1Almazov National Medical Research Centre, Institute of Endocrinology, Saint Petersburg, Russian Federation; 2Saint Petersburg Pavlov State Medical University, Department of internal deseases, Saint Petersburg, Russian Federation; 3Saint Petersburg State Electrotechnical University, Department of Biomedical Engineering, Saint Petersburg, Russian Federation


Background and aims: Current glycaemic treatment targets for women with gestational diabetes (GDM) are controversial. The aim of the study was to compare the effect of different intensities of glycaemic control in pregnant women with GDM on perinatal outcomes.

Materials and methods: Pregnant women in the 8th to 31st week of gestation were randomly assigned to 2 groups per target glycaemic levels: GDM1 (very tight glycaemic targets, fasting blood glucose (FBG) <5.1 mmol/l and <7.0 mmol/l postprandial) and GDM2 (less tight glycaemic targets, <5.3 mmol/l and <7.8 mmol/l, respectively).

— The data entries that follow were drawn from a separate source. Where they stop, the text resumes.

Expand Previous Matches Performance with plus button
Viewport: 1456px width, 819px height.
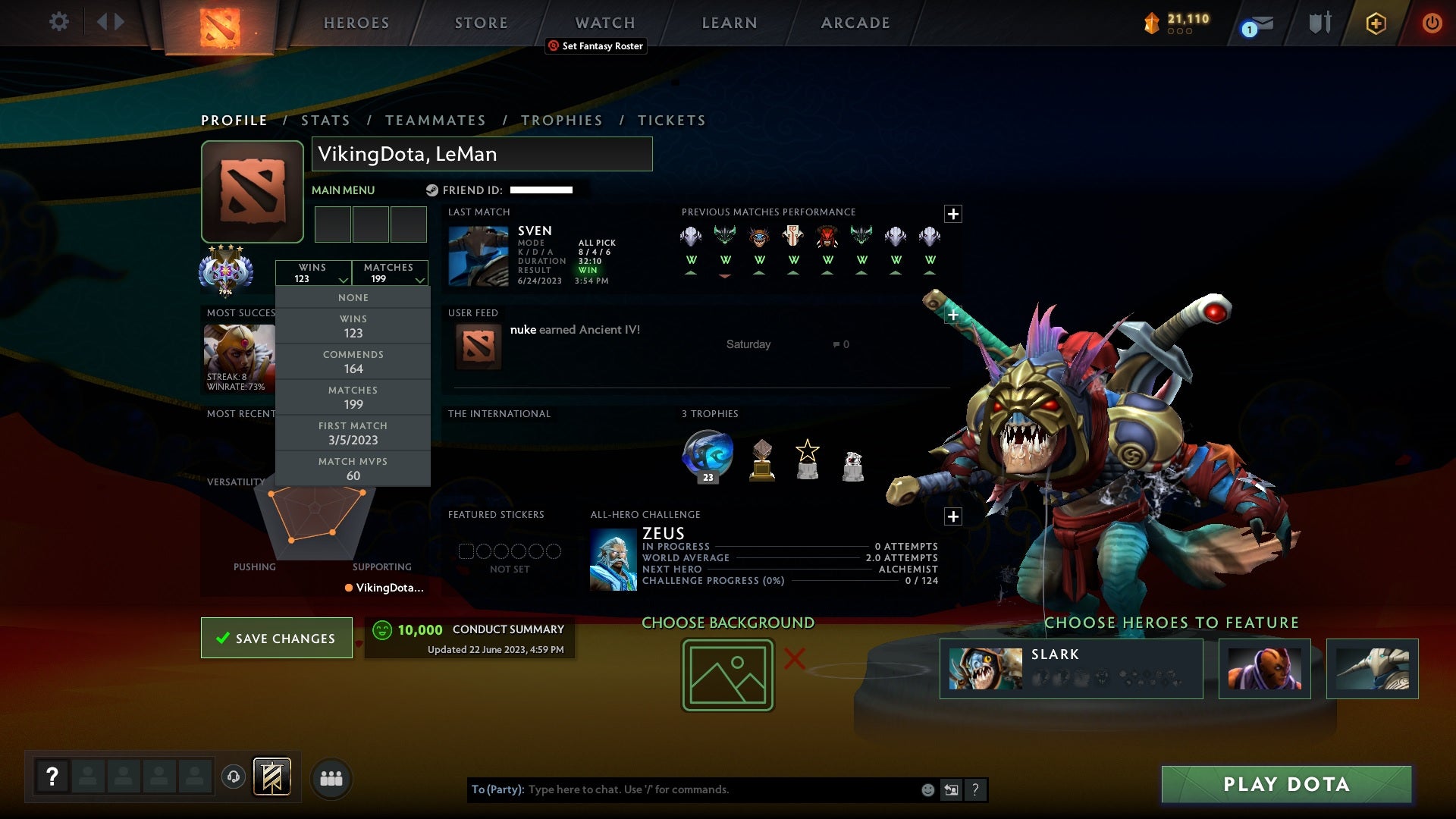pos(953,215)
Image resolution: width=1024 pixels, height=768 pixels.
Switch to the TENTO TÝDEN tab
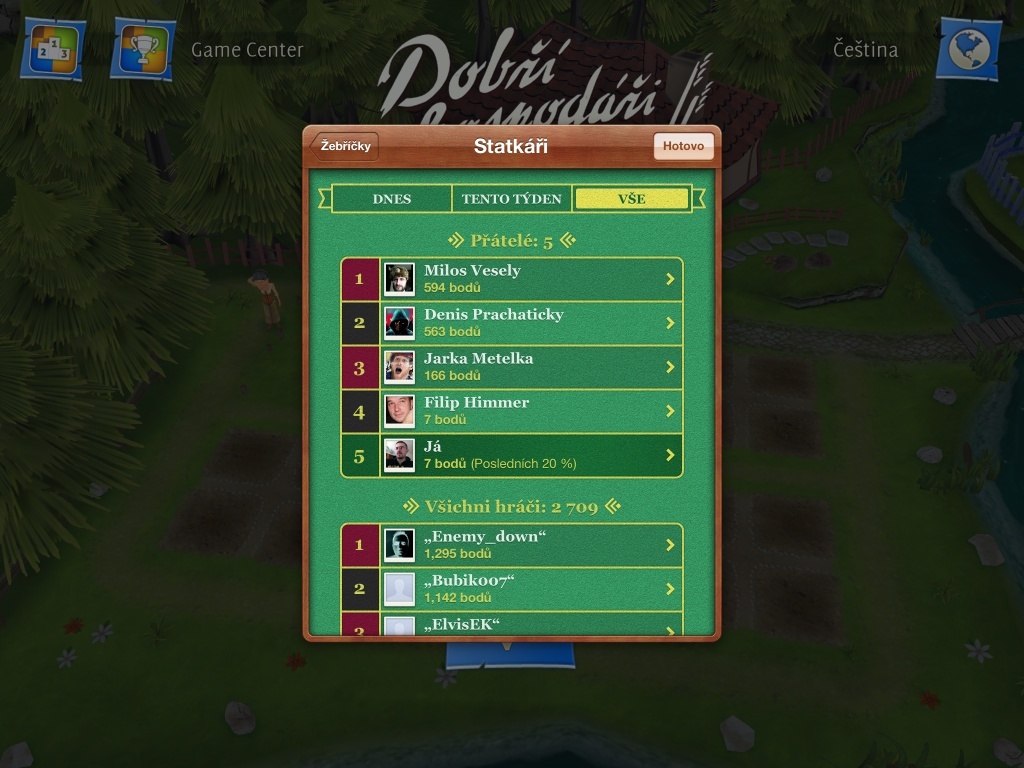pyautogui.click(x=512, y=199)
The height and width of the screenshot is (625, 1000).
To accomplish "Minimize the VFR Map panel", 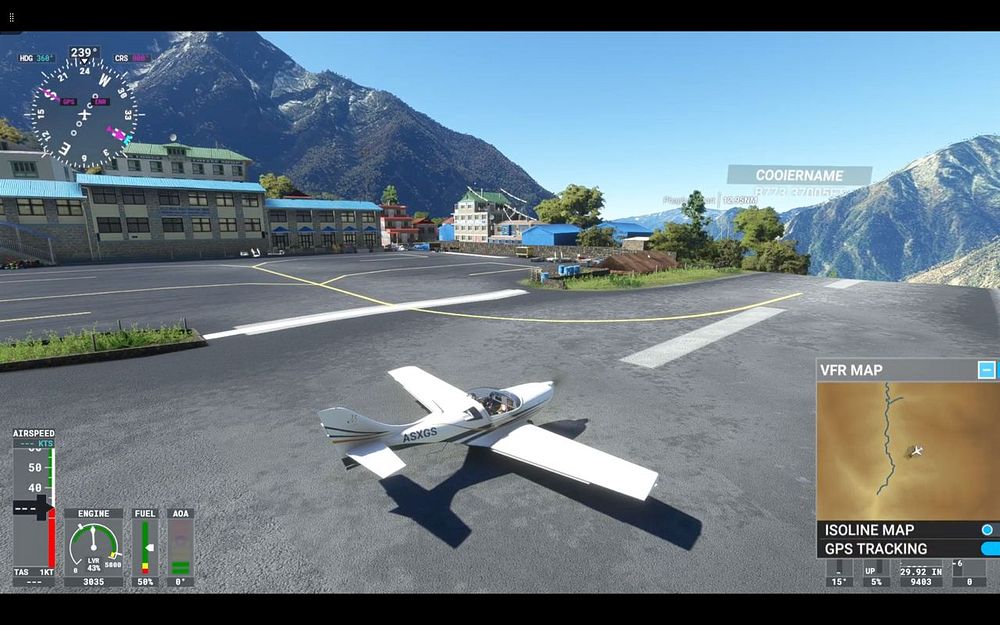I will tap(987, 370).
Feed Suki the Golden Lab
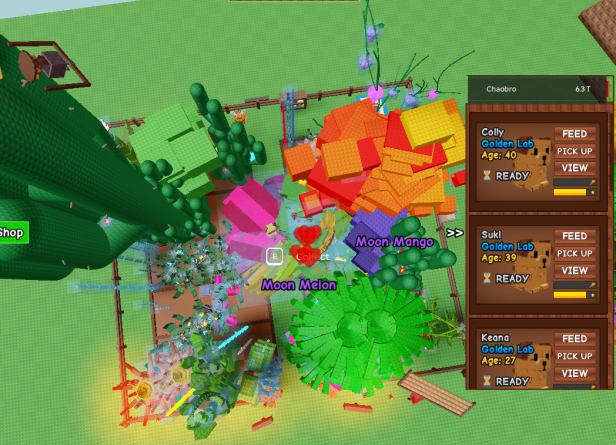This screenshot has width=616, height=445. (574, 237)
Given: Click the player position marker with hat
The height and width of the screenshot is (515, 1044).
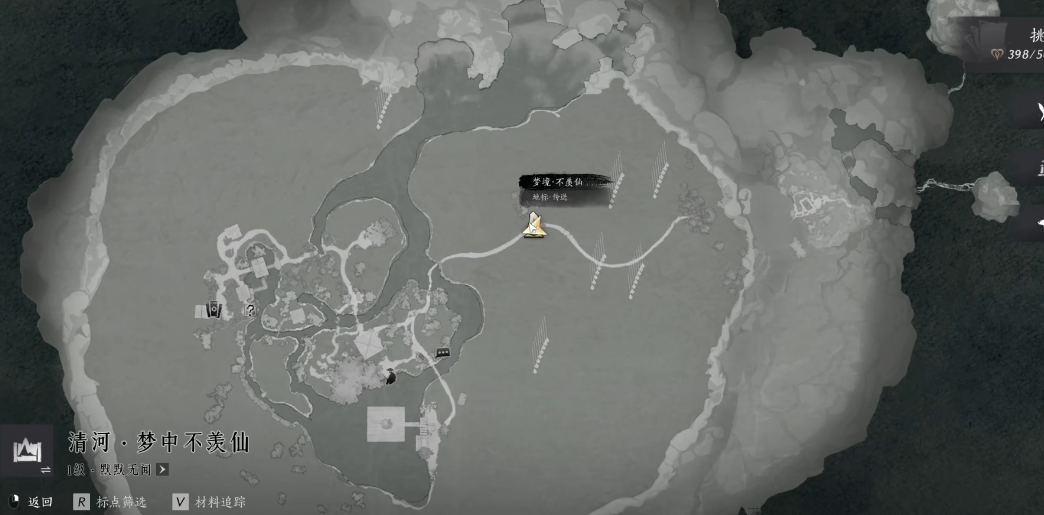Looking at the screenshot, I should [x=391, y=376].
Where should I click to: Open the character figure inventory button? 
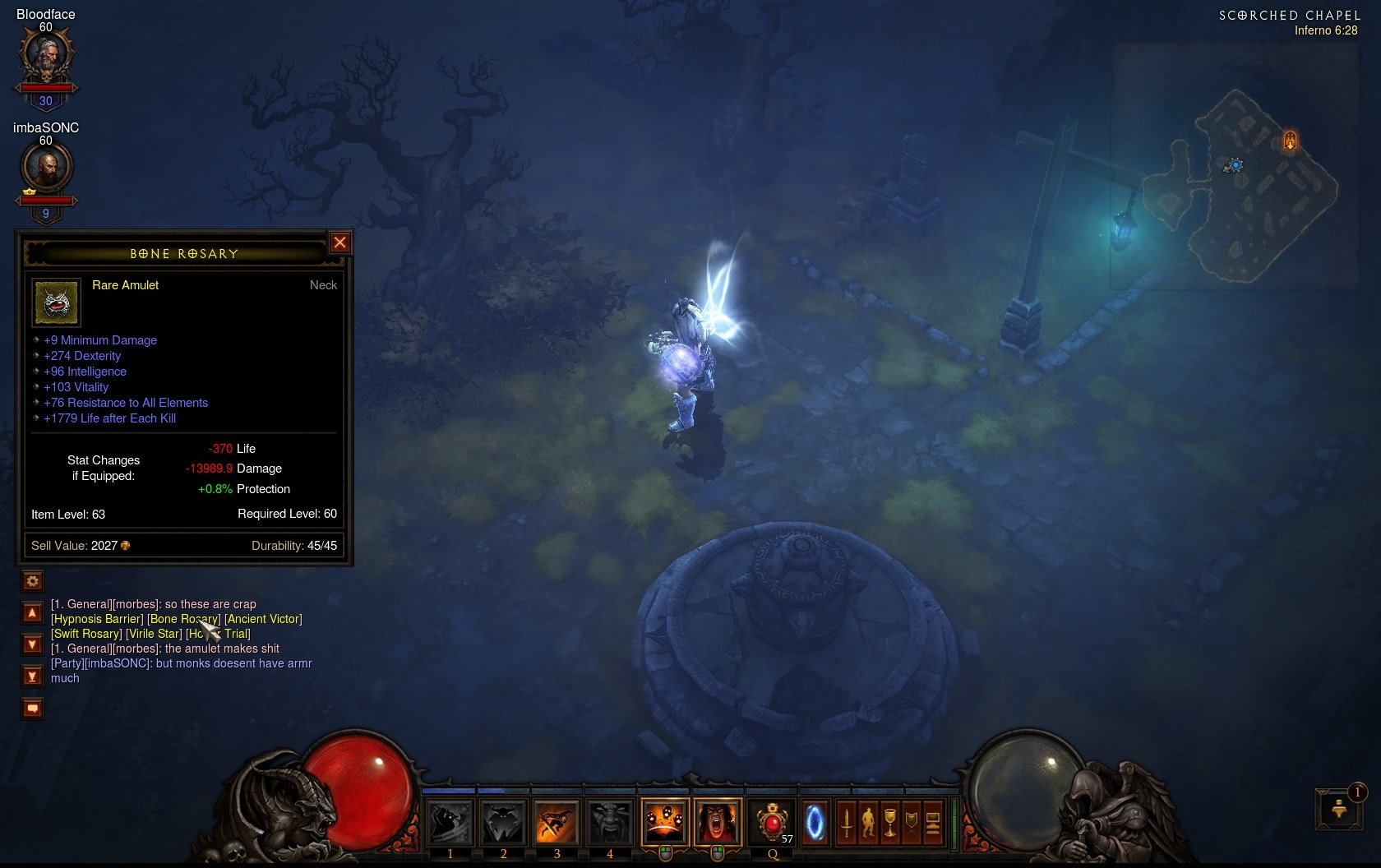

GDM was diagnosed according to World Health Organization (WHO 2013) criteria. Women were instructed on lifestyle changes and blood glucose monitoring. Insulin therapy was started if target blood glucose levels were exceeded in 2 or more measurements per week in GDM1 and in more than 1/3 of measurements per week in GDM2 group. The primary outcome was the incidence of large for gestational age (LGA) infants.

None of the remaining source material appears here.